La multiplicité fantastique de ce Protée peut apparaître comme une forme exacerbée, si l'on peut dire, de la banalité, banalité non pas grise et désincarnée, mais violemment contrastée, dans la lignée du Plume de Michaux. Ce contraste de l'indéterminé et du surdéterminé est une constante chez Chevillard. À la question posée par un journaliste: «Pourriez-vous écrire un jour l'histoire de monsieur Tout-le-monde?», il répondit:

Ce monsieur n'existe pas. Alors oui, son histoire est une de celles que je pourrais écrire.

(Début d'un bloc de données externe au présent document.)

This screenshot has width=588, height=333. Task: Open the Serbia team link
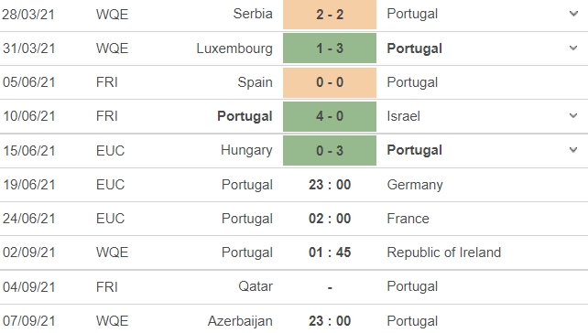[x=253, y=14]
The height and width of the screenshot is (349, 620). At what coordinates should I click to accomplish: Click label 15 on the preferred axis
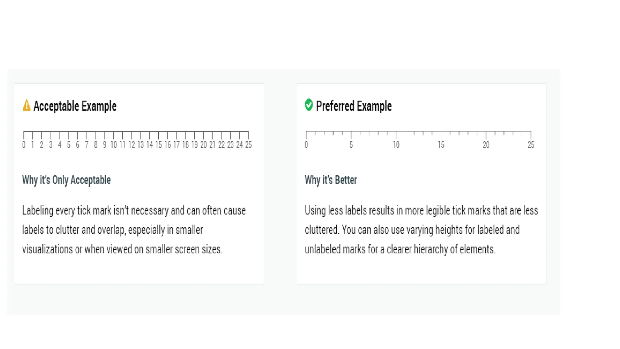click(x=441, y=145)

Ou peut-être existe-t-il, en effet, mais alors il n'en existe qu'un. Je raconte d'ailleurs son histoire dans mon dernier livre. Vous rendez-vous compte que monsieur Tout-le-monde doit être à la fois une petite rousse et un vieux Chinois? Il n'est pas donné à tout le monde d'être monsieur Tout-le-monde. Cet homme-là ne peut être qu'un original, un cas, un type incroyable. Voilà: monsieur Tout-le-monde est l'exception qui confirme la règle. Quant à la règle, je suis contre.

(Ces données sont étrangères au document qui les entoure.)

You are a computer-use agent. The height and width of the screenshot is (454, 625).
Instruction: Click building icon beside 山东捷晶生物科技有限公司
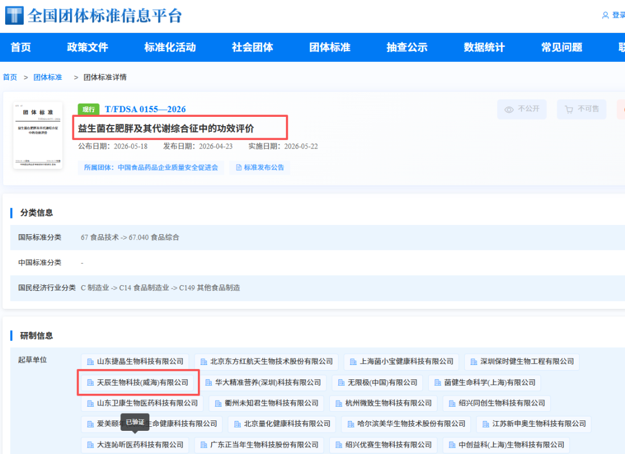90,362
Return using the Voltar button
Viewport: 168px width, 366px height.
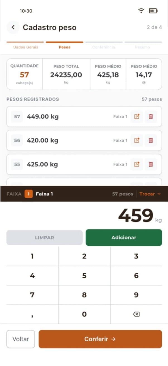[x=20, y=339]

De tels paradoxes ne font que rétribuer cet autre paradoxe phénoménologique: ce qui paraît nécessaire, indubitable, ne l'est que délivré de toute motivation. Si, chez Chevillard, la différence se nourrit d'équivalences immotivées, de même ce qui est nécessaire est produit par l'absence de motivation et de logique. L'absurdité nous livre ce qui n'existe ni dans le langage, ni dans la réalité: le gris parfaitement gris, mais infiniment particulier, tous les gris, mais un seul gris. Il s'agit de retrouver, en chaque chose, la source de vide et d'indifférence qui la fonde dans sa singularité, et la détruit. Prendre ses caractéristiques essentielles comme autant de détails, et l'en dépouiller. Le détail abandonné, le déchet n'a pas de sens. Produit d'amputations maladroites, d'usures anciennes, de détours hasardeux, il n'est à sa place nulle part. Il y est donc. Les personnages que Chevillard lance dans la narration sont des bouts d'on ne sait quoi. L'auteur est à l'image du personnage d'Olympie, infatigable lutteuse de la protection des animaux: «quand on lui sert un pied de veau ou une épaule de mouton, elle y fixe une attelle et les relâche.»

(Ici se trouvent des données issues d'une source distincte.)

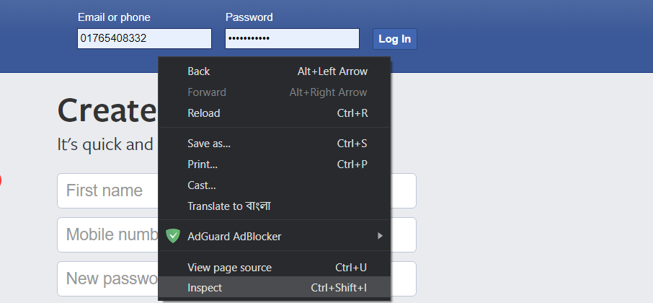Select Translate to বাংলা option
Viewport: 653px width, 303px height.
[228, 206]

Le détail empêche de tomber dans le romantisme du néant. Certains titres de Pilaster, tels que Fabrique d'extraits élaborés dans la vapeur et dans le vide, ou Étude de babouche pour la mort de Sardanapale, pourraient faire figure de programmes des œuvres de Chevillard: dans La Mort de Sardanapale, version romantique et exacerbée de l'anéantissement, seule importe la babouche, parce qu'elle seule échappe au sens. Bien sûr, le tableau de Delacroix prétend lui aussi se confronter au non-sens et au chaos, mais il les organise, les constitue en système. La babouche ne présente pas cet inconvénient: elle n'est qu'un déchet du chaos. Non seulement dépareillée de sa jumelle, mais dépareillée de tout. La voici toute à nous, nous avons tout loisir d'en profiter. Toutefois, la babouche a besoin du reste, des tentures et des aimées, en arrière-fond. Pas de vraie babouche sans que Sardanapale soit nommé. Une fois que le déploiement culturel a épongé toute l'insignifiance qu'il pouvait absorber, une fois qu'il en est tout gonflé, tout cramoisi, la babouche peut recueillir pour nous les dernières gouttes d'insignifiance inculte. Il faut que la mort de Sardanapale se déroule en coulisses pour qu'apparaisse, sous le rideau rouge du drame historique (temps et mort), la babouche. L'ensemble, déménagé, fonde le détail; la destruction, évacuée, fonde l'objet; la culture, repoussée, fonde l'insignifiant. Les extraits divers dont se fabriquent les livres de Chevillard sont nécessairement des matériaux de récupération, trouvés dans les poubelles de l'histoire (l'événement) et les vide-ordures de la culture (le tableau).